-------- Brano di testo

  
 Emily, Flora e Christelle sono tre figure chiave nell’equilibrio mentale di Mauro. Le considera presenze reali o rappresentazioni di un bisogno irrisolto?

 Forse la risposta giusta è che sono entrambe le cose. Senz’altro le Tre Grazie hanno un valore simbolico che travalica quello reale. Eppure, nonostante il libro sia narrato con un onnisciente che tira le fila dei personaggi, mi sono anche sforzato di dare a tutte e tre un carattere distinto, oltre che una fisionomia differente. Galeotto fu un pranzo in solitaria in un bar del mio quartiere, dove un tavolo di tre ragazze attirò la mia attenzione in uno di quelli che chiamo colpi di fulmine narrativi.

  Il protagonista sembra vivere una tensione costante, ma non arriva mai a un’azione evidente. È proprio ciò che si trattiene, secondo lei, a generare i crolli più profondi?

 L’espediente letterario che utilizzo con abuso sistematico e non solo in questo libro è il cliffhanger, ossia la sospensione finale di ogni capitolo con una scena incompiuta, onirica, sospesa, che lascia presagire qualcosa che non si vede, ma che non è detto che non succeda. La tensione prolungata e l’azione che non si concretizza sono il fondamento stesso della storia: possiamo dire che per Mauro vale sicuramente il principio secondo il quale trattenersi troppo a lungo porta poi a cadere in maniera rovinosa.

 Il contesto urbano in cui si muove Mauro è descritto come spento, immobile. Quanto influisce lo spazio su una mente già fragile, soprattutto quando la realtà esterna si svuota, come accade d’estate?

 L’ambientazione del romanzo è stata scelta con cura proprio per trasmettere un senso di vuoto spinto, di degrado urbano, di esistenze di mero passaggio che unitamente alla situazione pandemica creassero un ambiente disastrato paragonabile a quello di romanzi distopici su un futuro apocalittico. In realtà ogni luogo ha grande dignità di esistere e chi abita nelle località del Nord Milano narrate nel romanzo in genere le ama; però è anche vero che il ‘bello’ di solito ha un effetto rigenerante sulla psiche.

  La trasgressione nel romanzo non è mai esplicita, ma appare in filigrana. È più inquietante una fuga mentale non consumata rispetto a un gesto concreto?
----------------
-------- Dati da analizzare
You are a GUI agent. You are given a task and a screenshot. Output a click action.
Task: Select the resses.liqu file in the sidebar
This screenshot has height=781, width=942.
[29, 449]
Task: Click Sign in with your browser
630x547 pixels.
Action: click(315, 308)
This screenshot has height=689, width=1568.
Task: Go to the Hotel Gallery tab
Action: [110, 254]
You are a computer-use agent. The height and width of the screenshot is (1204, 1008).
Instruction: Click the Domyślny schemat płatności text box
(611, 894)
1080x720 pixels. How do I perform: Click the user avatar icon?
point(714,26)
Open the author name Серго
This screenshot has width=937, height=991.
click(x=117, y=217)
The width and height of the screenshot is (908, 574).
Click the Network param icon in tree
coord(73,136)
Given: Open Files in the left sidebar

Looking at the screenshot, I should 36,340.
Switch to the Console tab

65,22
----------------
Attività A ->
Secondo il brano di testo, quale espediente letterario usa l'autore in modo sistematico?
Attività B ->
Riassumi il brano di testo in due frasi.

Soluzione A ->
Il cliffhanger, cioè la sospensione finale di ogni capitolo con una scena incompiuta.

Soluzione B ->
L'autore spiega che Emily, Flora e Christelle sono forse sia presenze reali sia simboli, e che la tensione prolungata senza azione, sostenuta dai cliffhanger, è il fondamento della storia di Mauro. Aggiunge che l'ambientazione nel Nord Milano è stata scelta per trasmettere vuoto e degrado urbano, pur riconoscendo che chi vi abita in genere ama quei luoghi.